Frequently asked questions
How do I convert JSON to a TypeScript interface?
Paste your JSON into the input box, give the root interface a name, and press Generate interfaces. The tool reads each field, infers its type, turns nested objects into their own interfaces, and outputs ready-to-copy TypeScript.
Does it handle nested objects and arrays?
Yes. Each nested object becomes its own named interface referenced by the parent. Arrays are written as ElementType[], and an array of objects has its element shapes merged into a single shared interface.
What happens with null values?
By default a null value is typed as null. If you tick the option to mark null fields optional, that property is rendered with a question mark instead, which is often what you want for fields that may be absent.
Why are some fields marked optional with a question mark?
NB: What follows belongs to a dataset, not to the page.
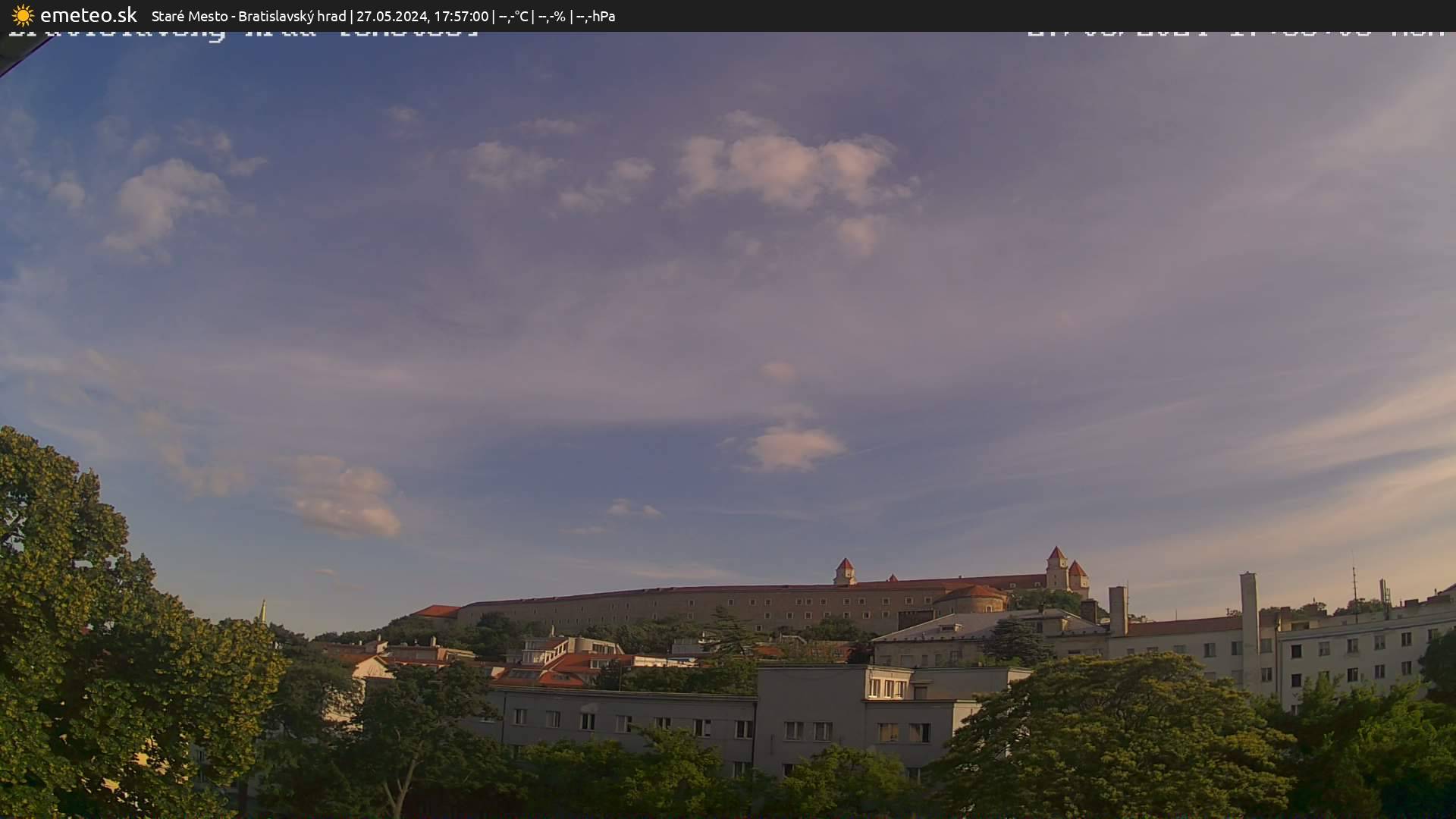The image size is (1456, 819).
Task: Click the watermark timestamp at top-right of image
Action: pyautogui.click(x=1236, y=32)
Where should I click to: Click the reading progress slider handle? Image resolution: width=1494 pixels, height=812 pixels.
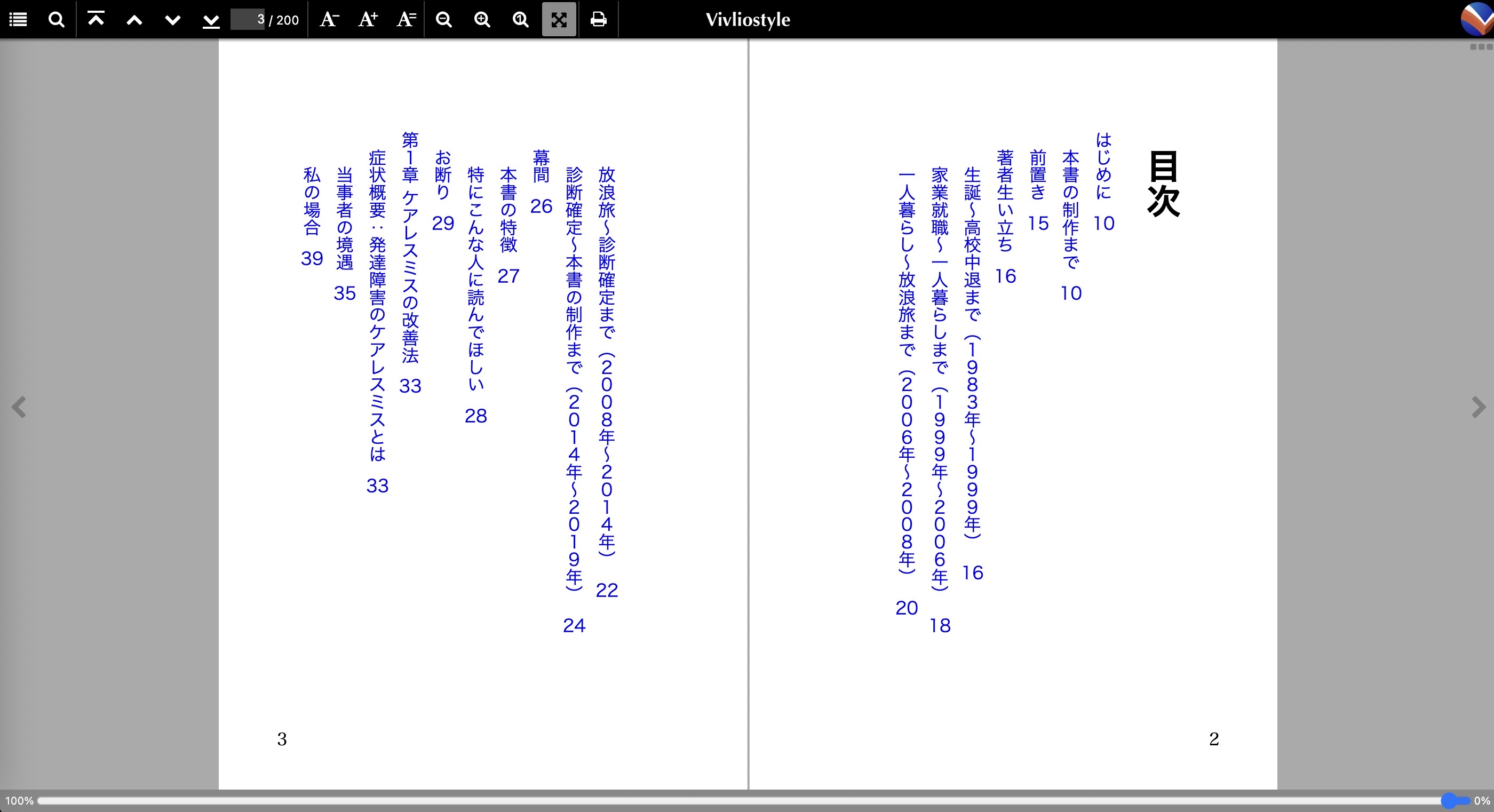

When you give an array of objects, the generator merges their shapes. Any key that appears in some elements but not all is marked optional, since it is not guaranteed to be present on every object.
Is my JSON sent anywhere?
No. The whole conversion runs in your browser using the built-in JSON parser. Nothing is uploaded, logged, or sent over the network, so it is safe to paste private or internal data.
Why did I get an Invalid JSON error?
The input must be strict JSON: property names in double quotes, no trailing commas, no comments, and no single quotes. The error message shows where parsing failed so you can fix that spot and try again.